What do you do with all the stuff? It’s a gut-wrenching moment for parents who have lost a child. The dreams of a baby sleeping in the nursery are no longer viable, and now you are left with stuff. Our gender-neutral nursery sat untouched for months. I couldn’t open the door to the room that held so much hope. Walking by the nursery made my heart physically ache.
A few months after two of my triplets died, friends and family helped me exchange most of the gifts we had received for the babies. With only one survivor, there was no need for three burping pillows or three bouncers and swings. Our nursery transformed to welcome one baby home. The chaos of three babies was now only in our dreams. But there was one box that sat in our basement for nearly two years. I just couldn’t bring myself to go through it.
One day, nearly two years after my triplets were born, I felt ready. I held my breath as I opened that final storage box and went through the contents. The tears and sobs consumed me as I was instantly taken back to years before, when I never imagined that I would become a mother to children in Heaven and Earth. Clothes, burp clothes, towels for three babies: Everything was catered for two girls and one boy. As I’ve learned over the years, there is no timeline for grief. There was no one telling me that I needed to go through my children’s belongings. I could have kept that box as it was for decades. But I was finally ready.
After all this time, I was ready to let go. I saved matching outfits I had purchased while I was pregnant, the tags still attached. And I saved a few things from friends, precious gifts that were given to me before our lives were turned upside down. I smiled through the tears as I saved sentimental memories: a baby shower game played during my days of hospital bedrest, a "welcome home" sign that greeted us when our surviving triplet arrived home after four months in the NICU. I put the items back into the storage box. These few tangible memories I have of my children will last a lifetime.

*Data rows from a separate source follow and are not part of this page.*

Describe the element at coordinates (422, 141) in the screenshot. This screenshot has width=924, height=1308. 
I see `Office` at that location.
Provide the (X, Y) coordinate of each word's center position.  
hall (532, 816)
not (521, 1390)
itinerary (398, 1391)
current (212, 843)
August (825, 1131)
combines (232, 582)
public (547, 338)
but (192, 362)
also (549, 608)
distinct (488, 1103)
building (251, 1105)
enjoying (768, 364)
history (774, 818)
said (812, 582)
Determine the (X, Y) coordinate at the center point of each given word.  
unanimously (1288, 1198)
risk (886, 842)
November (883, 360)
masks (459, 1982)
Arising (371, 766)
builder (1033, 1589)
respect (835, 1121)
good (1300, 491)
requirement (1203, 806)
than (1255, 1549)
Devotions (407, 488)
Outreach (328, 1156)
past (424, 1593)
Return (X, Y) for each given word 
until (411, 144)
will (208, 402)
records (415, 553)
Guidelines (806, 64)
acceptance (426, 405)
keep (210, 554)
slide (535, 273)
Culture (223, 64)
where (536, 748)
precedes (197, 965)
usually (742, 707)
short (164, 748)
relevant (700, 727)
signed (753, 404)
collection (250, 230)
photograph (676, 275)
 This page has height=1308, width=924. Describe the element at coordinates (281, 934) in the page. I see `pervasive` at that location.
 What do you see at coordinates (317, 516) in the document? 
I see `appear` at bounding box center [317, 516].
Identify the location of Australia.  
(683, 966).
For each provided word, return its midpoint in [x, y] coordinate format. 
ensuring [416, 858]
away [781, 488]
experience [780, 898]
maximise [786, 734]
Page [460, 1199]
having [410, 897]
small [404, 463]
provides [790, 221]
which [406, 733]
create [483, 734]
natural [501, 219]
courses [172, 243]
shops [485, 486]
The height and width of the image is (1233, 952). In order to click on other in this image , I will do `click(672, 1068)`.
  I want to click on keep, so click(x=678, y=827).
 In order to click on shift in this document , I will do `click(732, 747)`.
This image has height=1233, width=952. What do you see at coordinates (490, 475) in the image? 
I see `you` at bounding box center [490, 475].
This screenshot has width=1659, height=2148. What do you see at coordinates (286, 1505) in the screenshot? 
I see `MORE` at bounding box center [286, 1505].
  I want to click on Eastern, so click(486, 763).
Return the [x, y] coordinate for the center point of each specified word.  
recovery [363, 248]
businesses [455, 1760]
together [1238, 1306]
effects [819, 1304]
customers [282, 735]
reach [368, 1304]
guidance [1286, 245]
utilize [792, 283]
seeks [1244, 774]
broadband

But I didn’t need the other things. It was time to donate it to someone who could use it.
As I closed the box, I thought back to when the grief was so raw and painful. A piece of my heart will always be with my two children in Heaven. But grief changes over time and I have changed, as well. I was finally ready to let go, to move forward in life.
Letting go of this box was a weight being lifted off my shoulders. It may have been a simple gesture, getting rid of some baby things I know we will never use. But it means so much more. This emotional task was a reminder of my children but also a glimmer of hope for the future. I’m going to be OK. Life will be OK. We’re always going to be a family of five—we’re just lucky to have two angels to guide our way.